Never has there been a summer season more critical to Hollywood movie studios and cinema operators as this one, as both look to rebound from COVID-19 lows. “I have long said this summer will be the bellwether of the health of the theatrical business. It will be the first play period with a normal release pattern,” a veteran studio executive tells The News84Media.

After an April superbloom at the box office — led by The Super Mario Bros. Movie — Bullish box office pundits believe it is possible for summer revenue to clear $4 billion domestically in a return to pre-COVID-19 levels, or at least some semblance of a return. Throughout the recovery, a major issue has been a lack of product due to delays caused by the pandemic. This summer’s pipeline, however, is a different story and includes 42 wide releases, up from 22 wide releases in summer 2022, when revenue topped out at $3.4 billion, and 32 wide releases in 2019, when revenue clocked in at $4.34 billion.
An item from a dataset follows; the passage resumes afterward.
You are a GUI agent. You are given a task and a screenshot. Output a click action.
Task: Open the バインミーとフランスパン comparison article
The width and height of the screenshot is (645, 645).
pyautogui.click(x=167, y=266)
“The industry is coming back to life quite nicely,” says Wall Street analyst Eric Handler of MKM Partners, citing the better-than-expected performance of Marvel and Disney’s. Guardians of the Galaxy Vol. 3, which has already earned north of $530 million globally. “But to what extent is full speed? That’s why we must continue to look to 2019 as a barometer. We’re still down double digits [year-to-date].”

He’s not wrong. For the year to date, domestic revenue stands at $3 billion, up 29 percent from the same corridor a year ago but behind 2019 by 24 percent. The good news: Domestic revenue crossed $3 billion on May 14, a mark not reached until June 10 in 2022.
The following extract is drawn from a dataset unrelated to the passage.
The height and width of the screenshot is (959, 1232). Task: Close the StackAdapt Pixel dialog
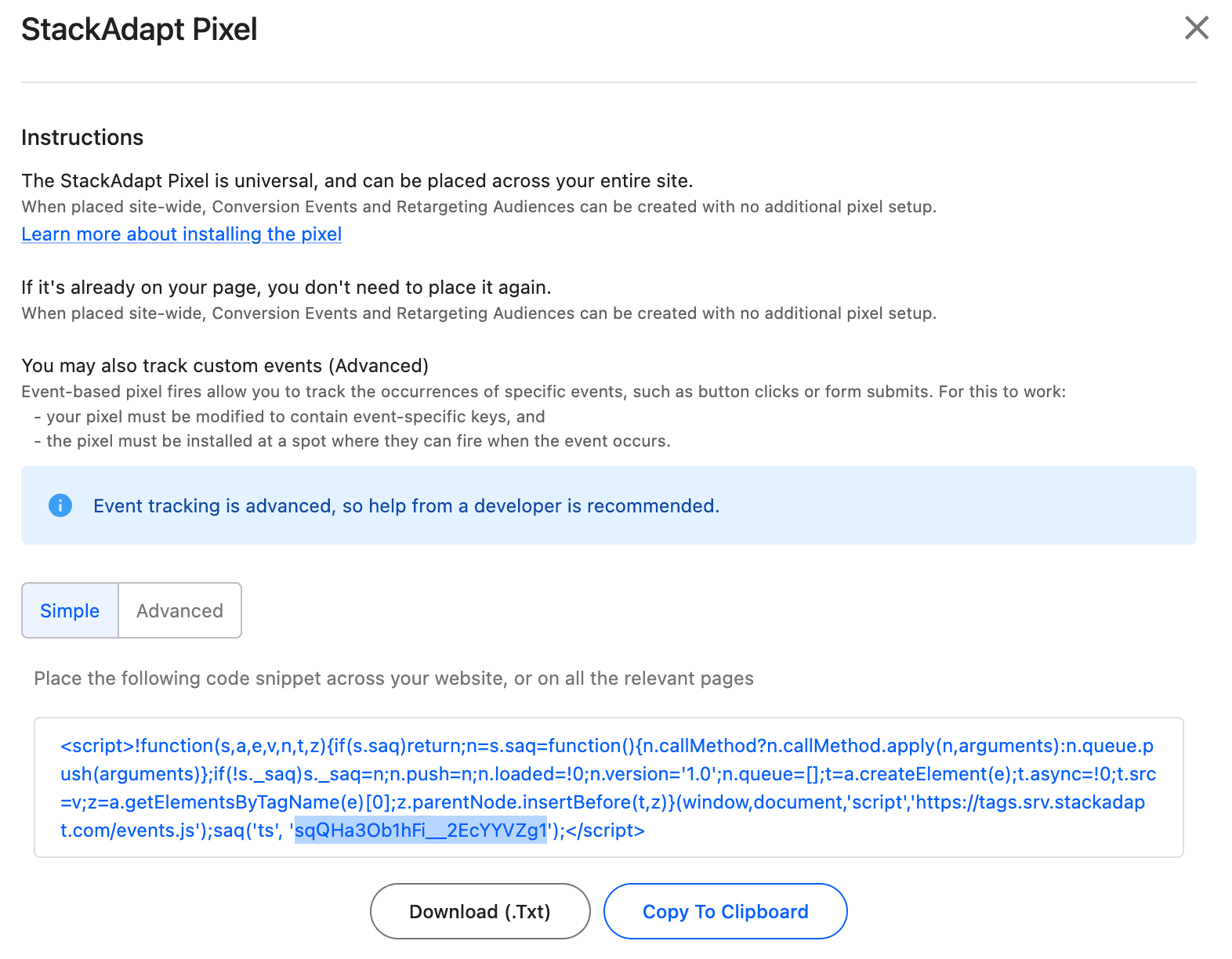coord(1196,28)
“This represents a remarkable recovery for theaters in the US and Canada,” says Comscore chief box office analyst Paul Dergarabedian. “This looks like one of the strongest summer movie lineups in industry history, at least on paper. Adding fuel to the box office fire is a nice trend of crowd-pleasing movies that are showing incredibly strong week-after-week holds. This could also be a determining factor in hitting the $4 billion threshold.”

The breadth of the summer slate is impressive, from Disney’s The Little Mermaid (May 26) to Pixar’s Elemental (June 16), DC’s The Flash (June 16), Warner Bros.’ Barbie (July 21), Universal’s Oppenheimer (July 21) and the next installments of Fast & Furious (May 19), Indiana Jones (June 30) and Mission: Impossible (July 12).

“We no longer feel like we’re playing on the defense,” an optimistic AMC Theaters chief Adam Aron told THR during the annual confab for theater owners, CinemaCon, in April. “We’re no longer in survival mode but moving towards thriving mode.”

During CinemaCon, several studio executives called on theater owners to make sure consumers have a good experience when resuming their moviegoing habits. That includes pricing and curbing the number of trailers and third-party ads. At AMC locations, for example, there are 20 to 25 minutes of trailers and a Nicole Kidman public service announcement, while Cinemark’s pre-movie show includes trailers and a third-party ad.

According to a new THR/Morning Consult poll, patrons are more amenable to watching trailers than a traditional advertisement. However, the majority of those queried say trailers should run no longer than nine minutes before a movie starts. And few are in favor of anything running longer than 14 minutes.

Specifically, 27 percent of respondents in the survey say an appropriate length of time for trailers is less than five minutes; 31 percent prefer no more than five to nine minutes, while 20 percent opted for 10 to 14 minutes. From there, sentiments fell off sharply. Just 8 percent say an appropriate length for trailer time is 15 to 19 minutes. On the other end of the spectrum, 7 percent of those polled say they would prefer no trailers at all.

“We’ve got a lot of work to do to get us to where we need to be. We need to keep people coming back to the movies,” Paramount president of domestic distribution Chris Aronson told theatrical bigwigs at CinemaCon. “We need a true partnership focusing on the long-term health of our business and not focusing on short-term gains.”